South Carolina Department of Corrections Director Bryan Stirling holds up a cell phone while discussing contraband cell phones outside of Broad River Correctional Institution in Columbia, S.C., Thursday, Dec. 10, 2020. Stirling and other law enforcement authorities gathered to discuss a federal indictment of 40 alleged members and associates of a South Carolina gang on racketeering charges ranging from drug and firearm charges to those related to a murder, a kidnapping and two drive-by shootings. (AP Photo/Michelle Liu)
OAN Newsroom
UPDATED 10:05 AM PT – Saturday, December 12, 2020
Federal prosecutors in South Carolina sounded the alarm on a criminal enterprise inside the state’s prisons.
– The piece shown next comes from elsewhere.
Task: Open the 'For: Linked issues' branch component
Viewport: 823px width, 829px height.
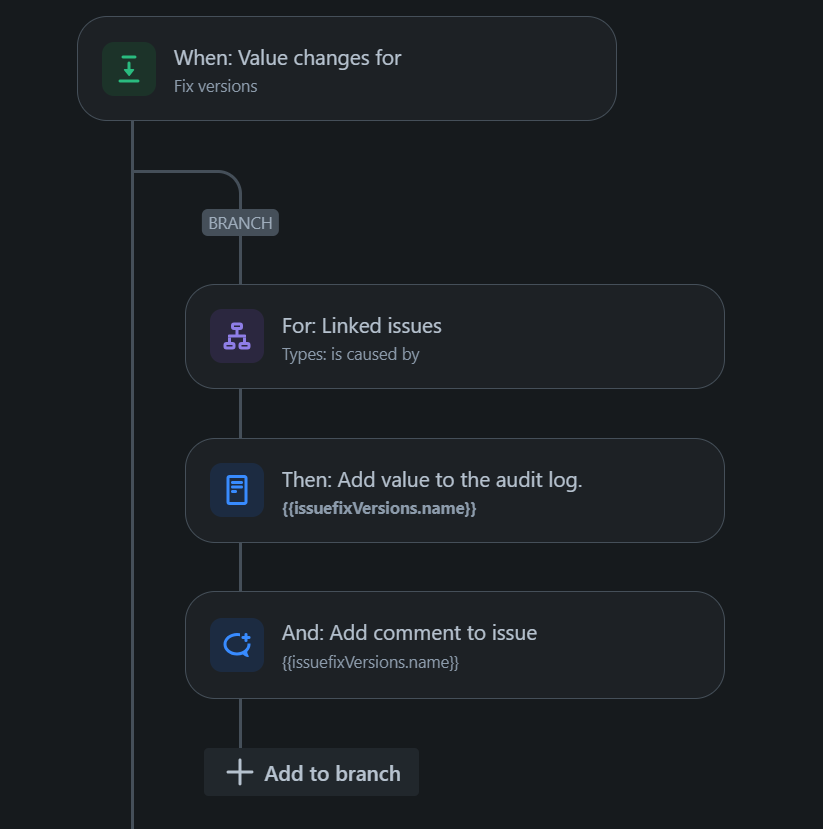Action: point(455,336)

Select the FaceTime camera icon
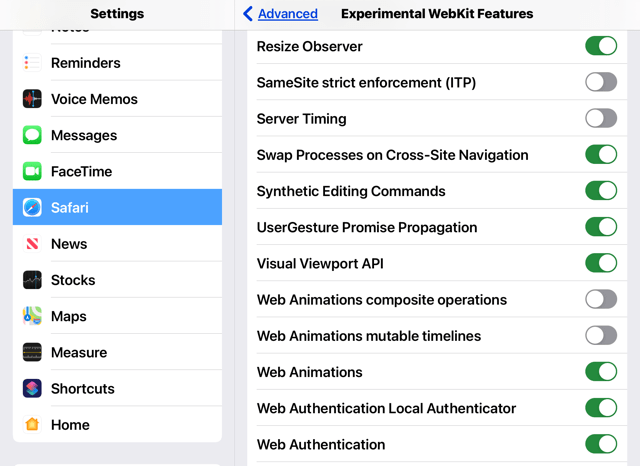[x=32, y=171]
During a recent press conference, authorities said they indicted 40 people in South Carolina’s largest racketeering conspiracy case in history.
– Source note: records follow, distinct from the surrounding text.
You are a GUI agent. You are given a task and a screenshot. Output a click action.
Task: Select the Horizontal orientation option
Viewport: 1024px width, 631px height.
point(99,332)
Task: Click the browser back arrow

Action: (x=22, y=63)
According to the 101-page indictment, multiple prison gang members allegedly ran an organized drug empire that reached outside the prison walls by using contraband cell phones to carry out the illicit activity.

Courtesy U..S District Attorney’s Office – District of South Carolina
Investigators said they also discovered 130 firearms linked to crimes carried out by gang members outside the prison. In order to stop the crime, authorities have urged lawmakers to allow phone signal blocks in state prisons.
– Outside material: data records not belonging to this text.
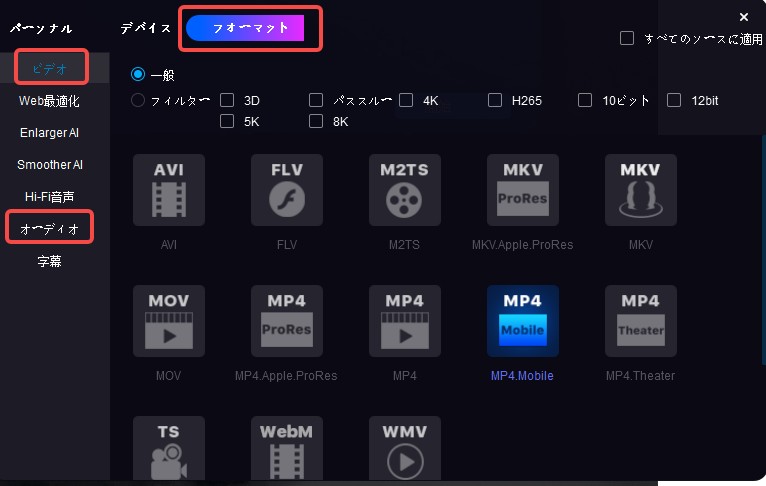Viewport: 766px width, 486px height.
Task: Pick the MP4.Theater format icon
Action: [x=641, y=321]
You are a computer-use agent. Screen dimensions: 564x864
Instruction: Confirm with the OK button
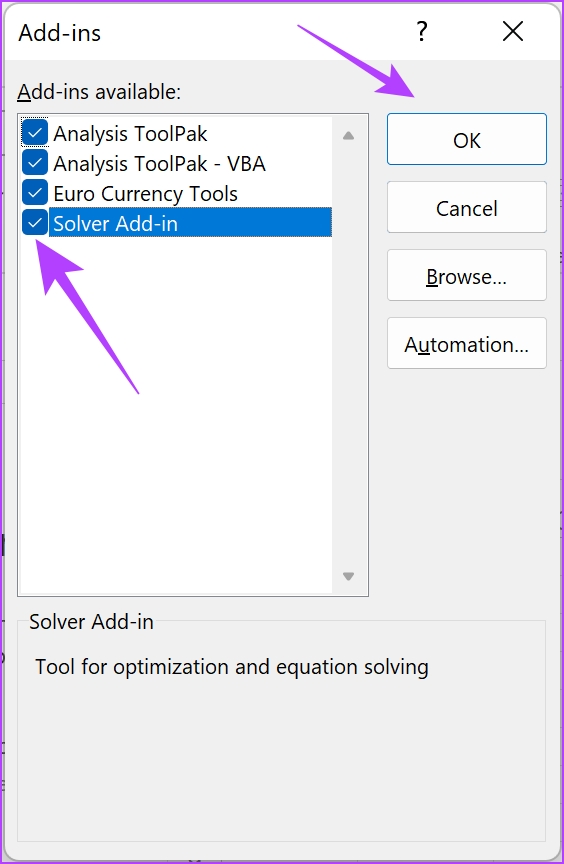(x=467, y=139)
“This device is the reason why we have all these people standing behind us and we have these crimes being committed,” Bryan Sterling, Director of South Carolina Department of Corrections, stated. “Today we see violence inside the prison and outside the prison.”
Officials estimate gang members were able to traffic roughly $40 million worth of meth, heroin and fentanyl over the course of the last three years.